With the separation of hardware initialization and later boot logic,
coreboot can scale from specialized applications that run directly
firmware, run operating systems in flash, load custom
bootloaders, or implement firmware standards, like PC BIOS services or
UEFI. This allows for systems to only include the features necessary
in the target application, reducing the amount of code and flash space
required.

coreboot was formerly known as LinuxBIOS.


Payloads
--------

After the basic initialization of the hardware has been performed, any
desired "payload" can be started by coreboot.

See http://www.coreboot.org/Payloads for a list of supported payloads.


Supported Hardware
------------------

coreboot supports a wide range of chipsets, devices, and mainboards.
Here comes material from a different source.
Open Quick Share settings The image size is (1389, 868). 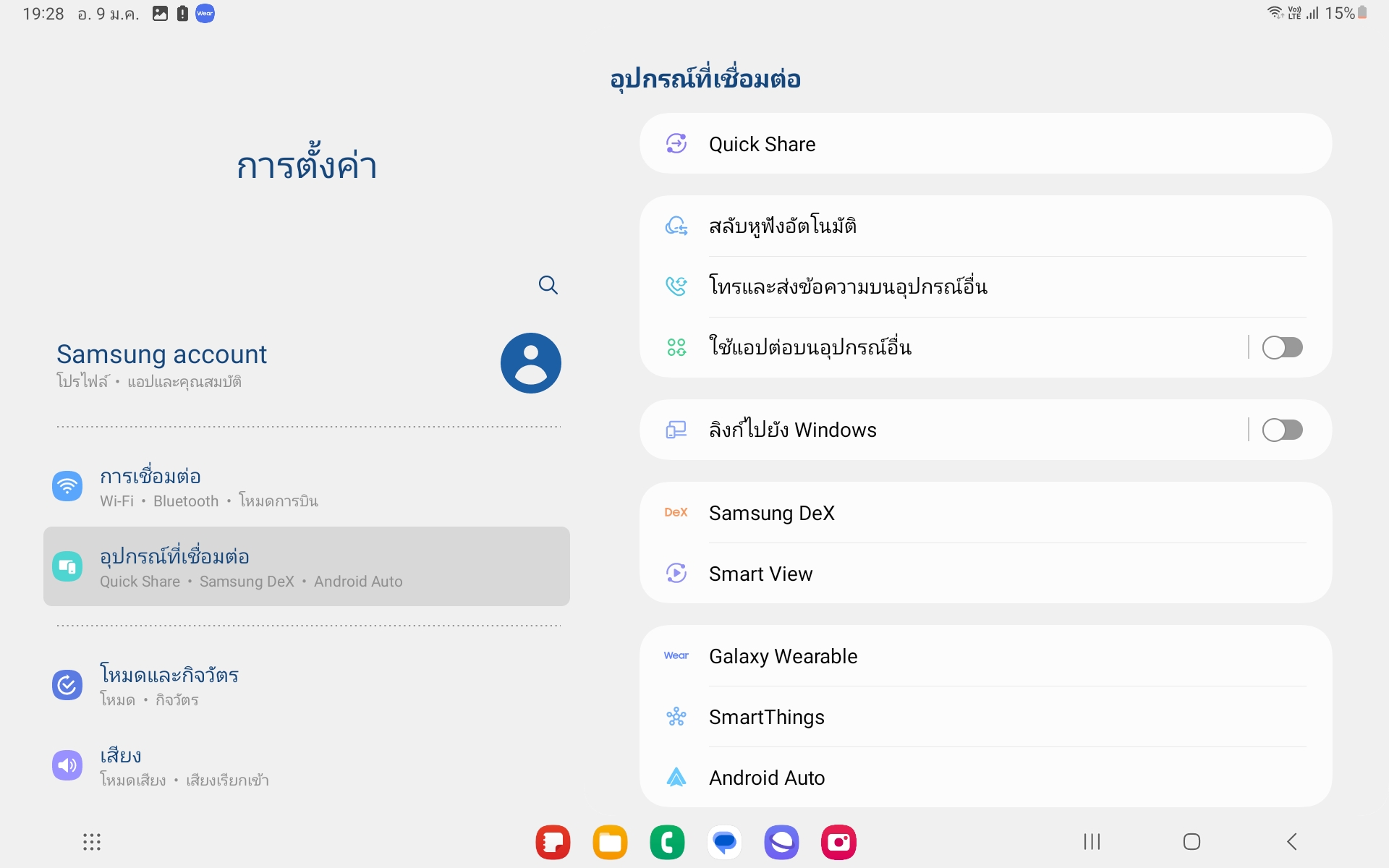[x=985, y=143]
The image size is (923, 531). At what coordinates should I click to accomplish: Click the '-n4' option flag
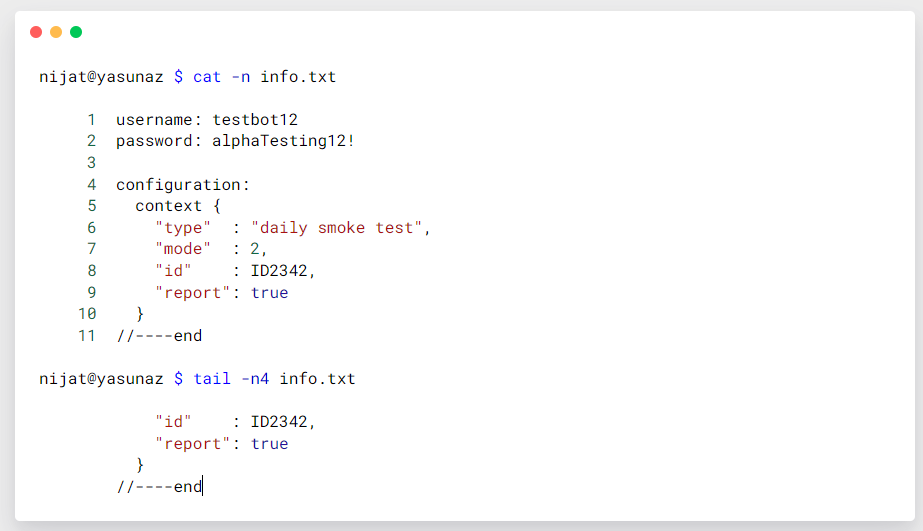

For details please consult:

 * http://www.coreboot.org/Supported_Motherboards
 * http://www.coreboot.org/Supported_Chipsets_and_Devices


Build Requirements
------------------

 * gcc / g++
 * make

Optional:

 * doxygen (for generating/viewing documentation)
 * iasl (for targets with ACPI support)
 * gdb (for better debugging facilities on some targets)
 * ncurses (for 'make menuconfig')
 * flex and bison (for regenerating parsers)


Building coreboot
-----------------

Please consult http://www.coreboot.org/Build_HOWTO for details.


Testing coreboot Without Modifying Your Hardware
------------------------------------------------

If you want to test coreboot without any risks before you really decide
to use it on your hardware, you can use the QEMU system emulator to run
coreboot virtually in QEMU.

Please see http://www.coreboot.org/QEMU for details.


Website and Mailing List
------------------------

Further details on the project, a FAQ, many HOWTOs, news, development
guidelines and more can be found on the coreboot website:

  http://www.coreboot.org

You can contact us directly on the coreboot mailing list:

  http://www.coreboot.org/Mailinglist


Copyright and License
---------------------

The copyright on coreboot is owned by quite a large number of individual
developers and companies. Please check the individual source files for details.
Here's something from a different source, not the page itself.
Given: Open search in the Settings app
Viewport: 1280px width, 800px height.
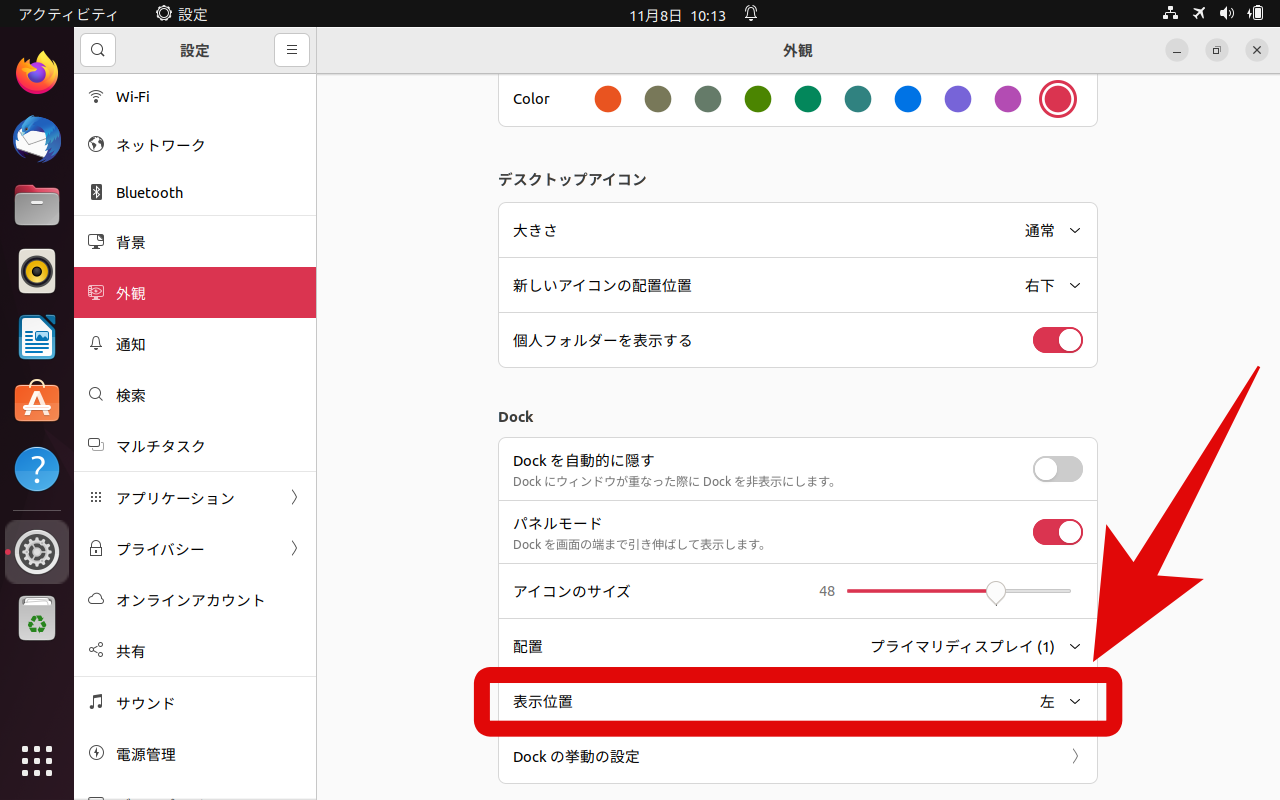Looking at the screenshot, I should pos(97,49).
coreboot is licensed under the terms of the GNU General Public License (GPL).
Some files are licensed under the "GPL (version 2, or any later version)",
and some files are licensed under the "GPL, version 2". For some parts, which
were derived from other projects, other (GPL-compatible) licenses may apply.
Please check the individual source files for details.

This makes the resulting coreboot images licensed under the GPL, version 2.